The man accused of masterminding the Pakistani blood bath in which 132 children were murdered has been killed, according to Army sources.

Senior Taliban commander Saddam Jan was shot on Christmas Day in a notorious tribal region between Pakistan and Afghanistan called the Kyber agency, the Telegraph reports.

The attack on the school in Peshawar shocked the world, as Taliban gunmen stormed into the building where students were sitting their exams and teachers tried to shield the children from the hail of bullets.

Shahab Ali Shah, a local government official, said Jan “was responsible for facilitating the massacre at the Army Public School and College”.

“He was the mastermind of several attacks carried out throughout the country. We had credible reports that he facilitated the Peshawar school attack,” he said.

“He was killed by security forces in Jamrud Tehsil late on Thursday night,” adding that another six militants were arrested during the raid.

Jan was a significant player in the Tehrik-e-Taliban alliance which regularly mounted attacks on government posts and military positions and personnel. He was considered to be one of the few commanders still keen to carry out terror attacks.

Jan was killed in the area of Jamrud, on the famous Khyber Pass which until 2007 was a relatively safe route for both the ISAF forces supply lines in Afghanistan and for civilians to escape the war torn country.

However, since then the Taliban began to control the region and at the end of 2008, supply convoys were regular targets for militant groups.

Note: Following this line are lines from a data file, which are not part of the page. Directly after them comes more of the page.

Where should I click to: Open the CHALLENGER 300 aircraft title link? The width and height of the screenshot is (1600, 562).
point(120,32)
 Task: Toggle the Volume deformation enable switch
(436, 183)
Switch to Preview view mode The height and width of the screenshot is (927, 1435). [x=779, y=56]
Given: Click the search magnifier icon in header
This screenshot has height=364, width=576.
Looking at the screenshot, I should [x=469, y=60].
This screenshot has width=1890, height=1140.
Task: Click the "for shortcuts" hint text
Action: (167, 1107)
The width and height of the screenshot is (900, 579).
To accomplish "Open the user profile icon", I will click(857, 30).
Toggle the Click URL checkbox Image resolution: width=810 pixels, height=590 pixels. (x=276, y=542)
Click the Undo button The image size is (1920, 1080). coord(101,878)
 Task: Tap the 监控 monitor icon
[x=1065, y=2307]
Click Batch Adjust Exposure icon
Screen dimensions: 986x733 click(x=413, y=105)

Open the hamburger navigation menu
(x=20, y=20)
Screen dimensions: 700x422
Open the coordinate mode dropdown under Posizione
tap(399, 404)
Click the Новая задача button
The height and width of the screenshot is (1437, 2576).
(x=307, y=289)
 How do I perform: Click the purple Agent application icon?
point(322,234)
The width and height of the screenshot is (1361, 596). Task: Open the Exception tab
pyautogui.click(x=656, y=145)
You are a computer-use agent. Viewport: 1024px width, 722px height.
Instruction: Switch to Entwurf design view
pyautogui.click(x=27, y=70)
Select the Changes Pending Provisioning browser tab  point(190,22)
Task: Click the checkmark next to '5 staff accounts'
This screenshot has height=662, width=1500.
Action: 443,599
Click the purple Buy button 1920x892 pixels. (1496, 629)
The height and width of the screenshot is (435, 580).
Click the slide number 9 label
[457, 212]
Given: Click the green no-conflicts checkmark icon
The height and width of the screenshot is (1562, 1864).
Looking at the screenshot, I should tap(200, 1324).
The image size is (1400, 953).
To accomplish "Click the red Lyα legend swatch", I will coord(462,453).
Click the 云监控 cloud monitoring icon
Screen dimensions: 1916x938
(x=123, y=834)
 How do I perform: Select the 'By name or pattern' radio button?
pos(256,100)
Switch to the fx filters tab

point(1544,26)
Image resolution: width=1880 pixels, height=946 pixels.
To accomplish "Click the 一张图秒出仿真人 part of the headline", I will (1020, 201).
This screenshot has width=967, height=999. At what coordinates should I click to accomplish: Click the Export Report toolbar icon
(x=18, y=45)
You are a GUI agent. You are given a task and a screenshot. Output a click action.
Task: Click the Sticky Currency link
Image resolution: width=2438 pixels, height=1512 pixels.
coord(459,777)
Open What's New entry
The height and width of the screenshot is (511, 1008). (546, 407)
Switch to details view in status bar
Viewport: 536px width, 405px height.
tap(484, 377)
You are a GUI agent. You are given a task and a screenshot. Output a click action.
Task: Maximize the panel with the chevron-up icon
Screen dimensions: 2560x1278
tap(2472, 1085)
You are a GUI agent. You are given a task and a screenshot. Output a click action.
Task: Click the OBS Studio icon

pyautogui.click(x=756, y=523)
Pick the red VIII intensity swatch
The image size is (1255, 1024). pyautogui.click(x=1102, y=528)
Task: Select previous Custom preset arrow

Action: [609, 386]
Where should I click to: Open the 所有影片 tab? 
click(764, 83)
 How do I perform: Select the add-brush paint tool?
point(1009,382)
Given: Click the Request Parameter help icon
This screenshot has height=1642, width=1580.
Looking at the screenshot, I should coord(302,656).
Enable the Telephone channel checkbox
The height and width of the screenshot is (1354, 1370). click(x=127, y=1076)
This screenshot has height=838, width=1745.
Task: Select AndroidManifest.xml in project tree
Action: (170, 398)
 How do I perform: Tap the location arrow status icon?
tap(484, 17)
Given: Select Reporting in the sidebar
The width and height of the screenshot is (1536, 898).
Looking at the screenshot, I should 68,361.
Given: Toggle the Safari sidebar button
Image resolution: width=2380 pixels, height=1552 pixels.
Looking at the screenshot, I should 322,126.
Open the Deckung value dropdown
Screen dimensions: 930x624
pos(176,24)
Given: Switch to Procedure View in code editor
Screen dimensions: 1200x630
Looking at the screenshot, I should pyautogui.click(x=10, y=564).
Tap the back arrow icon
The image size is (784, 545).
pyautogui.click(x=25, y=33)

The district of Jamrud, on the Khyber road, was the subject of a military offensive in 2009 when Pakistan sealed off the bridge. The operation was mainly focussed on Jamrad where homes suspected of belonging to Taliban militants were bulldozed.

Despite reports that the seven gunmen who stormed the school on 16th December were not supposed to fire on children, the deliberate targeting of the students was greeted with international horror and even Taliban and al-Qaeda leaders denounced it as “un-Islamic”.

The death of the 148 victims brought a retraction on Pakistan’s moratorium on capital punishment and has since executed six convicted terrorists, in the hope to send out a strong message to groups thinking of carrying out further atrocities.

According to Pakistan officials the planning of the operation was believed to have been ordered by Umar Mansoor on behalf of Maulana Fazlullah, leader of the Tehrik-e-Taliban alliance

But the actual planning of the operation was carried out by Saddam Jan, leader of a terror sub group.

But according to Pakistani officials the planning of the operation was carried out by Saddam Jan, the leader of the umbrella group’s Tariq Gedar faction.

He was also said to be the mastermind behind the 2013 attack on a team of polio immunization workers in which 11 security personnel were killed and an attack which killed eight government paramilitary Scouts and several tribal elders.

Former senior commander Brigadier (retired) Mahmood Shah said Saddam “was a significant man because he had been fighting the security forces at a time when most Taliban have gone into hibernation.”

“Taliban are on the run and losing important commanders is a sign that they are getting weaker and weaker”, he added.

Security analyst Talet Khan said the revulsion over the slaughter of so many children had stopped Taliban fighters from finding sanctuary amongst sympathetic locals.

“The TTP’s attack on the Army Public School has enraged and saddened the people due to which they do not want to provide sanctuaries to the TTP’s men”, he said.